ATO warns against SMSF promoters

SMSF promoters

Super fund members have been warned to avoid and report to the ATO anyone who promotes SMSFs as an early access scheme.

The ATO has warned superannuation fund members to avoid ‘SMSF promoters’ who put forward the establishment of a fund as a way to gain early access to retirement savings and that such illegal schemes are often also linked to identify theft.

“When running your SMSF it’s important to know that accessing your super can be illegal at times,” the ATO stated in an update directed at fund members.

“You should also be wary of people, known as ‘promoters’, who want to help you set up an SMSF for the purpose of illegally accessing your super.

“As a trustee of a SMSF it is your responsibility to ensure that if you are accessing your super early, you are doing this within super laws.”

The ATO directed fund members to a new fact sheet, “Accessing your super early may be illegal”, which warned of the dangers of using a promoter and urging people to call the regulator if they are contacted about early access to their superannuation savings.

“Some people may say they can help you set up an SMSF so you can access your super for reasons such as paying off your credit card, buying a house or to go on a holiday. This is not true, it is illegal,” the fact sheet stated.

“These people (known as ‘promoters’) will often charge you a lot of money, tell you to transfer some or all your super from your existing super fund to the SMSF, tell you that you can use as much as you need for personal expenses.”

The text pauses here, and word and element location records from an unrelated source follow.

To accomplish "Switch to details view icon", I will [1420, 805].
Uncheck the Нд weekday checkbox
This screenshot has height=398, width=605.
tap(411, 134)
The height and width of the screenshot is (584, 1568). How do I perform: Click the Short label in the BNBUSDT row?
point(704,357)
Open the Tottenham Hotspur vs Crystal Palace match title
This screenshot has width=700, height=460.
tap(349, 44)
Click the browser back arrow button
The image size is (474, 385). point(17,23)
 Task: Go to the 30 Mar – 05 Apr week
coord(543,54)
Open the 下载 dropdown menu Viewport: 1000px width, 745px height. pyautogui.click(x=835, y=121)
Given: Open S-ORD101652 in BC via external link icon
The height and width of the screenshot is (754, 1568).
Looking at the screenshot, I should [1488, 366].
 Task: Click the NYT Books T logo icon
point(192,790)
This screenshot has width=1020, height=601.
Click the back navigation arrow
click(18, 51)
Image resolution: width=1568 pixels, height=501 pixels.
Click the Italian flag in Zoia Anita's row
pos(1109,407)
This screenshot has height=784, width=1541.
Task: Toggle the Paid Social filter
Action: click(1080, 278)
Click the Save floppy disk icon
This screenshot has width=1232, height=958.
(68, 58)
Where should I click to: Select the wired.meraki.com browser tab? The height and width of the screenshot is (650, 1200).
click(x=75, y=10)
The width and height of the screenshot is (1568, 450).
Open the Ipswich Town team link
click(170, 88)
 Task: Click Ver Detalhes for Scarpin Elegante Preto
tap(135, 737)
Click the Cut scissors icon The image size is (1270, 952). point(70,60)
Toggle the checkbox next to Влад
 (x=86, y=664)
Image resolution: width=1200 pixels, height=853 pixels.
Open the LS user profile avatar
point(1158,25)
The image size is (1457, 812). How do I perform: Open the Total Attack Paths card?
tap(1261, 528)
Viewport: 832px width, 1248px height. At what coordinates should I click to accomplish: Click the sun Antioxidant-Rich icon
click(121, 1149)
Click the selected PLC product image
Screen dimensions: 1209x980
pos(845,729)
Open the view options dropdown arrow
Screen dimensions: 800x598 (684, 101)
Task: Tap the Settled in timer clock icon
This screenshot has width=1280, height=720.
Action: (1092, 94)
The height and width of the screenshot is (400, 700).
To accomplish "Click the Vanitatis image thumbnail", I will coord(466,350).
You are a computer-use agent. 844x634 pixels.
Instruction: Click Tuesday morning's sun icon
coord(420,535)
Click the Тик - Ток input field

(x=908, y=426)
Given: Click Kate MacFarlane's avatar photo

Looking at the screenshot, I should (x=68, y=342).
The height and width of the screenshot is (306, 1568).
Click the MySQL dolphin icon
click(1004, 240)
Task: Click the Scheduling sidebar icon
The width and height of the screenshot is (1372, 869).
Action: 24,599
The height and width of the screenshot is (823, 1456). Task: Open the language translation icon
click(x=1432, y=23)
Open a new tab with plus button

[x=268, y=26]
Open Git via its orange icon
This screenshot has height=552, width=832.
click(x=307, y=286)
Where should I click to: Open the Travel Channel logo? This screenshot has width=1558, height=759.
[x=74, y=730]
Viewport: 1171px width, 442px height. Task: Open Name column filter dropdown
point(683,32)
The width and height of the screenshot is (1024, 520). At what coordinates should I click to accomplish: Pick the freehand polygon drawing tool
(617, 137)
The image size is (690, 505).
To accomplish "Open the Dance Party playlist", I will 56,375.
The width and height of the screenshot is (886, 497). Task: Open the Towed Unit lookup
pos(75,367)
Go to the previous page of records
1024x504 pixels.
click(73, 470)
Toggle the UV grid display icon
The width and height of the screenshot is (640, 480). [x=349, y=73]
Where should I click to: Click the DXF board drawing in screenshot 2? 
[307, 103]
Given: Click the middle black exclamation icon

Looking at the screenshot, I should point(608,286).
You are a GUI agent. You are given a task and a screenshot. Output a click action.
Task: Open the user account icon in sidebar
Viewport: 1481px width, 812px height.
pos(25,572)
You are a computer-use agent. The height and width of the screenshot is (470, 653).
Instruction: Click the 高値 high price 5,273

The fact sheet noted the promoters may also ask for personal information, which could lead to the theft of the member’s identity and superannuation money, and any approaches from promoters should prompt the member to contact the ATO.

“If a promoter contacts you, call us straightaway to get advice. Do not agree to anything and do not sign any documents or give them your personal details,” the ATO advised.

Earlier this month, the ATO provided warnings about tax-avoidance and asset protection schemes being promoted for use with SMSFs, asking advice practitioners and trustees to report any schemes they find.